As the third anniversary of the Great East Japan Earthquake approaches, new studies of the ongoing effects of the triple disaster of earthquake, tsunami and nuclear meltdown show that the disaster is far from over.
The latest report from Fukushima revealed that more people have died from stress-related illnesses and other maladies after the disaster than from injuries directly linked to the disaster. The report compiled by prefectural authorities and local police found that the deaths of 1,656 people in Fukushima Prefecture fall into the former category. That figure surpasses the 1,607 people who died from disaster-related injuries. Another 434 people have died since 3/11 in Iwate Prefecture and 879 in Miyagi Prefecture. These indirect causes are just as deadly as the direct causes, and are likely to last much longer unless the central government takes action.
In another report, the first of its kind since the disaster, the lifetime risk of cancer for young children was found to have increased because of exposure to radiation. While the increase was relatively small — a mere 1.06 percent in areas close to the crippled nuclear plant — the results, which were published in the U.S. science journal Proceedings of the National Academy of Sciences, were the first projections of the harmful effects from exposure to radiation released by the stricken Fukushima nuclear plant.
These two reports both show that despite the government and Tokyo Electric Power Co.’s claims that things are under control, the disaster continues to threaten the lives and well-being of people in the hardest hit areas of Fukushima, Miyage and Iwate prefectures.
The reports highlight the fact that much of the problem stems from the government’s poor handling of the after-effects of the disaster and Tepco’s continuing inept handling of the cleanup at the Fukushima No. 1 nuclear plant.
The health ministry has insisted that the possibility of indirectly caused deaths diminished one month after the earthquake. However, these reports show that the health ministry is in denial about the existence of problems and is resistant to finding ways to address problems survivors are still suffering.
The ministry should find ways to support hospitals, social workers and local government employees who are trying to step up watch over evacuated residents still living in temporary housing and others still at risk for stress-related problems.
Helping people in the affected areas should not be relegated to a lower priority because other issues come up.
The central and Tokyo metropolitan governments, in their push to win the 2020 Olympics for Tokyo, stressed the unique Japanese cultural sense of omotenashi, or hospitality. But according to the prefectural report, 136,000 people are still displaced from their houses and towns due to the triple-disaster.
Surely those displaced people should receive traditional Japanese hospitality in the form of new homes and rebuilt communities.
Perhaps as each large-scale Olympic project is started in Tokyo, one new permanent housing for displaced residents in Fukushima could be built.
The Olympics in Sochi highlighted the many inequalities and problems in Russian society. Surely the central government in Japan would not want to have foreign journalists contrasting the wonderful conditions for athletes in Tokyo with residents still living in temporary housing and struggling in tough conditions in Fukushima and other areas.
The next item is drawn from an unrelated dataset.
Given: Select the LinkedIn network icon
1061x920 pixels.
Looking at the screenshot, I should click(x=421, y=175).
One of the worst continued effects of the disaster is how much stress continues to harm people. The level of stress may be reaching a threshold, as happened in Kobe after the Great Hanshin Earthquake in 1995, where alcoholism and other problems worsened several years later.
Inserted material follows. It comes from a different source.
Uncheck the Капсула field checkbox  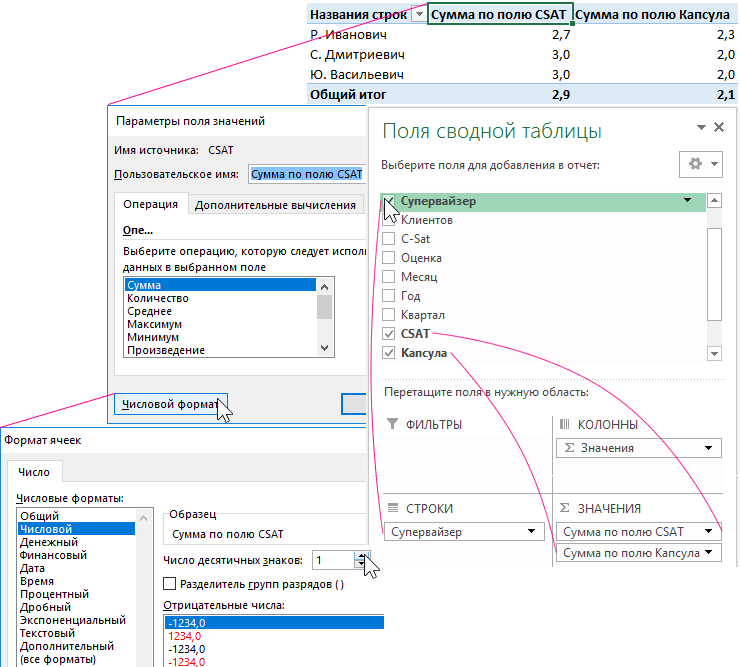tap(389, 354)
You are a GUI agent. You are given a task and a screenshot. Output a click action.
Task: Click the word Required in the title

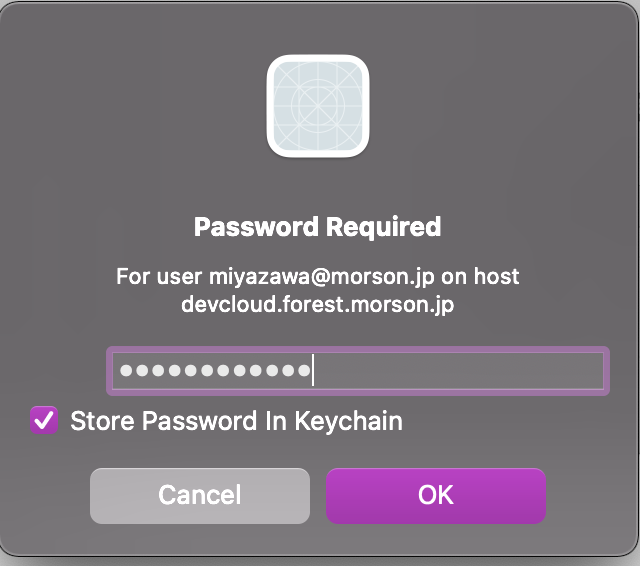click(x=383, y=227)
The Fukushima Center for Disaster Mental Health found that consultations for emotional instability, such as irritation, depression and mood swings, increased 50 percent from the 2012, forming 19 percent of total health consultations. The effects of stress may be delayed, but they are no less severe and need just as much attention and care.
The area needs more such mental health care centers and professionals. So far, the centers have largely been formed and directed by the Fukushima prefectural government.
However, the central government, along with Tepco, should provide more financial support so that health care workers can go out to check on the 136,000 people who are still displaced.
Volunteers helped considerably in the immediate aftermath of the 3/11 disaster, and the need for professional help for survivors in Fukushima Prefecture continues.
Issues of financial compensation for individuals are extremely complex and take time to go through legal channels. Money problems also add to the level of stress. The government and Tepco could work to speed up the process of compensation. That’s especially important considering that about 90 percent of those who have died since the initial 3/11 toll were at least 66 years old.
In so doing, they would considerably lower the stress on people still living in temporary housing or in difficult conditions.
The third anniversary of the disaster is March 11. Anti-nuclear groups have already planned mass rallies against nuclear power on March 9.
There is still much left to protest about. Included on the long agenda of Fukushima disaster-related problems that still need to be dealt with should be improving the lives of disaster victims.